Screenshot grounding data:
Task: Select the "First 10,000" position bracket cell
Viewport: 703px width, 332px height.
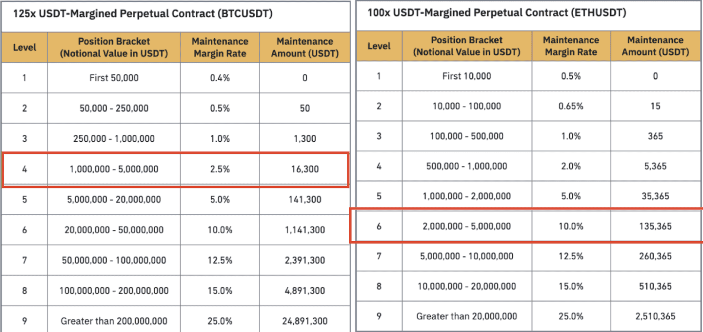Action: pyautogui.click(x=467, y=76)

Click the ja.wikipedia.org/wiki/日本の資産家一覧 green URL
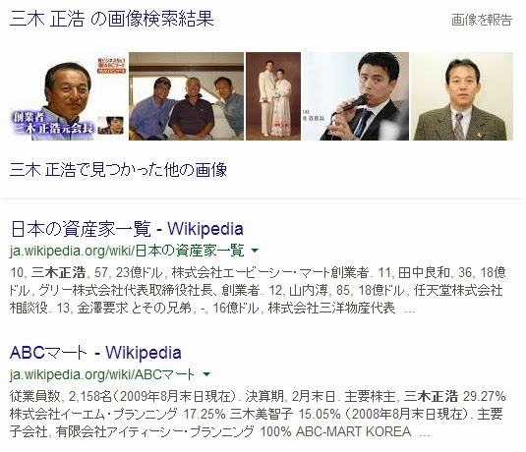click(127, 251)
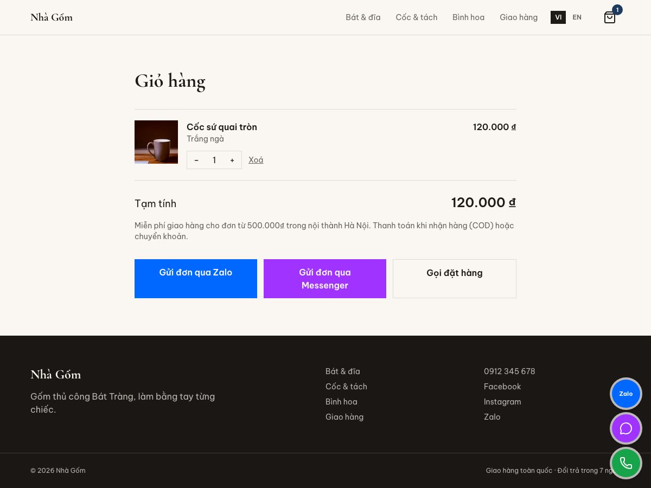Click Gửi đơn qua Messenger button

(325, 279)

● **DIRECTIONS FOR THIS TASK**: Please reproduce each entry exactly as given and omit the pictures.

● **RESPONSE AREA**:
Task: Select the "First 10,000" position bracket cell
Viewport: 703px width, 332px height.
Action: pyautogui.click(x=467, y=76)

Click the ja.wikipedia.org/wiki/日本の資産家一覧 green URL
click(127, 251)
Click Gửi đơn qua Messenger button

(325, 279)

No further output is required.